Stored data entries
*** Begin section ***
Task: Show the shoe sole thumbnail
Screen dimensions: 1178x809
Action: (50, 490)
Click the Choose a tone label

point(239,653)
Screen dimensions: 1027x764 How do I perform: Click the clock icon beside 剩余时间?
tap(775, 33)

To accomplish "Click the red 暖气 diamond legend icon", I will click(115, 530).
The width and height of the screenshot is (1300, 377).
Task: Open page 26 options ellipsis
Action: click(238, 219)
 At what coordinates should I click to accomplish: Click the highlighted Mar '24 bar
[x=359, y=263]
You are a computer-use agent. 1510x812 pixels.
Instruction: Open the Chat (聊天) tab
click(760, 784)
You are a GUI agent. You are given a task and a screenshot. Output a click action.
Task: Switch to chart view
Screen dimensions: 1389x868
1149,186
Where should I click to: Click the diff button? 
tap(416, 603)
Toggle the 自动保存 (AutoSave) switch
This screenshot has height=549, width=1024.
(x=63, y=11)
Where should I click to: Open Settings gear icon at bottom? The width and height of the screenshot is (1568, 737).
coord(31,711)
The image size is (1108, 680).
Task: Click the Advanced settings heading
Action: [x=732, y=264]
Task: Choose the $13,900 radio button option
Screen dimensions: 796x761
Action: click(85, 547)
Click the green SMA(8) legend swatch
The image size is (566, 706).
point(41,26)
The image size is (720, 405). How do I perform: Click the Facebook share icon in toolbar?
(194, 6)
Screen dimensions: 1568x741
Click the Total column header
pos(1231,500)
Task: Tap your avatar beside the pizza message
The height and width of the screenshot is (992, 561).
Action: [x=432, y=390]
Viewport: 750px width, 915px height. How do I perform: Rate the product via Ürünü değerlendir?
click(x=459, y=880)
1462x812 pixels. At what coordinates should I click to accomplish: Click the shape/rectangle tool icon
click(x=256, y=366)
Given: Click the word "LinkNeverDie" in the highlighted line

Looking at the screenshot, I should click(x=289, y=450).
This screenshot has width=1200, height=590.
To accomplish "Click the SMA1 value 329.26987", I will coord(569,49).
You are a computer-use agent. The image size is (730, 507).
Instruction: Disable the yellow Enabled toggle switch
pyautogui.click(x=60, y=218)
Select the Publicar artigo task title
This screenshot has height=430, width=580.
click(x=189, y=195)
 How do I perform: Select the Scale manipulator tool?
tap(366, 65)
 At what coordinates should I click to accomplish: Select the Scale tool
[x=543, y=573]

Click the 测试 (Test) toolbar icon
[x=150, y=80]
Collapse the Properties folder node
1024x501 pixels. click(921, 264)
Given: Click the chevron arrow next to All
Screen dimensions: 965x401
*** End section ***
Reply by returning the full set of records above exactly.

Task: Show the shoe sole thumbnail
Screen dimensions: 1178x809
Action: (50, 490)
Click the Choose a tone label

point(239,653)
Screen dimensions: 1027x764 How do I perform: Click the clock icon beside 剩余时间?
tap(775, 33)

To accomplish "Click the red 暖气 diamond legend icon", I will click(115, 530).
The width and height of the screenshot is (1300, 377).
Task: Open page 26 options ellipsis
Action: click(238, 219)
 At what coordinates should I click to accomplish: Click the highlighted Mar '24 bar
[x=359, y=263]
You are a computer-use agent. 1510x812 pixels.
Instruction: Open the Chat (聊天) tab
click(760, 784)
You are a GUI agent. You are given a task and a screenshot. Output a click action.
Task: Switch to chart view
Screen dimensions: 1389x868
1149,186
Where should I click to: Click the diff button? 
tap(416, 603)
Toggle the 自动保存 (AutoSave) switch
This screenshot has height=549, width=1024.
(x=63, y=11)
Where should I click to: Open Settings gear icon at bottom? The width and height of the screenshot is (1568, 737).
coord(31,711)
The image size is (1108, 680).
Task: Click the Advanced settings heading
Action: [x=732, y=264]
Task: Choose the $13,900 radio button option
Screen dimensions: 796x761
Action: click(85, 547)
Click the green SMA(8) legend swatch
The image size is (566, 706).
point(41,26)
The image size is (720, 405). How do I perform: Click the Facebook share icon in toolbar?
(194, 6)
Screen dimensions: 1568x741
Click the Total column header
pos(1231,500)
Task: Tap your avatar beside the pizza message
The height and width of the screenshot is (992, 561).
Action: [x=432, y=390]
Viewport: 750px width, 915px height. How do I perform: Rate the product via Ürünü değerlendir?
click(x=459, y=880)
1462x812 pixels. At what coordinates should I click to accomplish: Click the shape/rectangle tool icon
click(x=256, y=366)
Given: Click the word "LinkNeverDie" in the highlighted line

Looking at the screenshot, I should click(x=289, y=450).
This screenshot has width=1200, height=590.
To accomplish "Click the SMA1 value 329.26987", I will coord(569,49).
You are a computer-use agent. The image size is (730, 507).
Instruction: Disable the yellow Enabled toggle switch
pyautogui.click(x=60, y=218)
Select the Publicar artigo task title
This screenshot has height=430, width=580.
click(x=189, y=195)
 How do I perform: Select the Scale manipulator tool?
tap(366, 65)
 At what coordinates should I click to accomplish: Select the Scale tool
[x=543, y=573]

Click the 测试 (Test) toolbar icon
[x=150, y=80]
Collapse the Properties folder node
1024x501 pixels. click(921, 264)
Given: Click the chevron arrow next to All
Screen dimensions: 965x401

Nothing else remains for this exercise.